Il convient d'apporter plusieurs explications complémentaires sur l'augmentation du nombre de bénéficiaires de l'AME.

D'abord, et vous le savez, dès 2008, les citoyens de l'Union européenne sans papiers, en particulier de nationalité roumaine ou bulgare, ont été dirigés vers l'AME, venant ainsi grossir le nombre des bénéficiaires.

La politique de baisse de l'immigration légale, notamment sur les titres de séjour pour soins, a par ailleurs multiplié le nombre de personnes qui ont été dirigées vers l'AME.

De même, les déclassements pratiqués par certaines caisses à l'encontre d'une population de migrants précaires ou de demandeurs d'asile contribuent à grossir le chiffre des bénéficiaires de l'AME.

D'autres, qui ont un travail, se voient, eux, refusés aux guichets de l'AME. Ces travailleurs sans papiers au dessus du plafond de ressources – 661 euros pour une personne seule, je vous demande d'imaginer ce que veut dire vivre aujourd'hui avec 661 euros par mois – n'ont de facto droit ni à une couverture santé, ni à l'assurance maladie. Ce sont autant de personnes que nous laissons hors du système de solidarité sur notre territoire.

Le droit d'entrée à trente euros, c'est une mesure inéquitable et injuste. À revenu équivalent, les bénéficiaires de l'assurance maladie et de la CMU complémentaire n'ont pas de droit d'entrée à payer.

Je rappelle aussi que les bénéficiaires de l'AME participent comme tout résident au financement de leur couverture santé. Ils sont soumis aux prélèvements obligatoires, payent la TVA et parfois, même, des cotisations sociales.

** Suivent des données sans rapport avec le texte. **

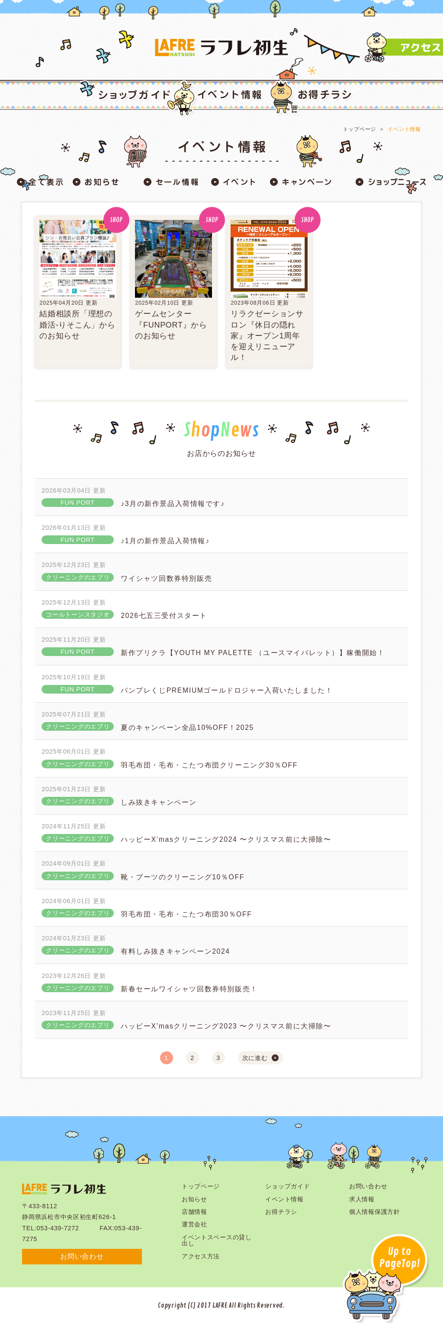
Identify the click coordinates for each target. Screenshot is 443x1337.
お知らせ (194, 1199)
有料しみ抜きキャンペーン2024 (175, 951)
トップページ (359, 129)
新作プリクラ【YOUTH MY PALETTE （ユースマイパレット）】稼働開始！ (253, 652)
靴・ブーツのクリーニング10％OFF (182, 877)
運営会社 (194, 1224)
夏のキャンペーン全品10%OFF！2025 (187, 727)
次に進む (255, 1057)
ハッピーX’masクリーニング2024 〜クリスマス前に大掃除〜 (226, 839)
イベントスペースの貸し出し (217, 1240)
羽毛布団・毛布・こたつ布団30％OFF (186, 914)
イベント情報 (404, 129)
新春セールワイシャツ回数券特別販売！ (189, 989)
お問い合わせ (81, 1256)
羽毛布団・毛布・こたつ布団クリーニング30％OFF (209, 765)
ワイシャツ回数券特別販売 (166, 578)
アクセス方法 (201, 1256)
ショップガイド (287, 1186)
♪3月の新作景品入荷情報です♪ (173, 503)
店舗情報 (194, 1211)
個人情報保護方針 (374, 1211)
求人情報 (362, 1199)
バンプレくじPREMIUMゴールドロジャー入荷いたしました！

Le rétablissement du ticket d'entrée est une mesure dangereuse pour la santé publique. Imposer une charge financière à des personnes vulnérables, qui souffrent parfois de pathologies lourdes – et vous savez que dans le public ayant accès à l'AME, les pathologies lourdes sont surreprésentées : le VIH, les problèmes cardiaques, les problèmes de santé mentale – est en contradiction avec toute politique de santé publique cohérente : des pathologies simples s'aggravent et le coût des soins tardifs est bien plus lourd pour les finances publiques.

C'est une mesure démagogique, sans impact sur les finances publiques. Les bénéfices escomptés sont de l'ordre de 5 millions d'euros : rien, au regard du budget global de l'AME.

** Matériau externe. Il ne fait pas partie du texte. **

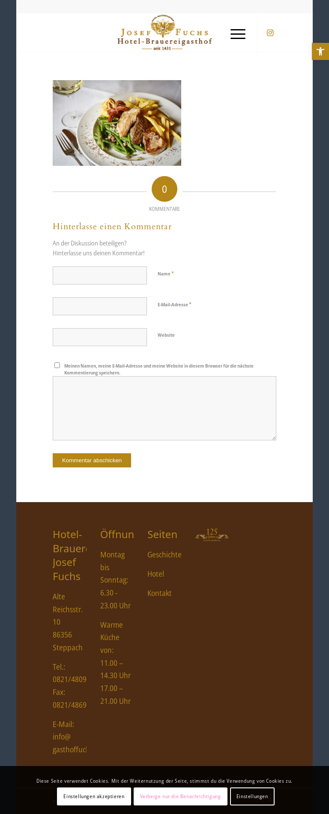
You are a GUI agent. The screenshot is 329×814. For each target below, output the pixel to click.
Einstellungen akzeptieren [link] (93, 796)
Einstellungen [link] (252, 796)
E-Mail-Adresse (174, 304)
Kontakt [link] (159, 593)
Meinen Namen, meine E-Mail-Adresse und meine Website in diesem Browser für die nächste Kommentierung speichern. (159, 369)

Il s'agit d'une mesure qui vise à dissuader, il s'agit d'une proposition d'affichage en ces temps où la droite a décidé de faire la course aux thèmes de l'extrême droite.

Vous prônez l'exemple de l'Espagne comme cas de bonne pratique de nettoyage des dépenses publiques ; plutôt qu'à ce que fait le gouvernement Rajoy, je me référerai au cas de l'Andalousie, qui a décidé de maintenir un régime commun pour toutes et tous, avec la fraternité au fronton. C'est mon choix, c'est le choix des écologistes. (Applaudissements sur les bancs du groupe écologiste et du groupe SRC.)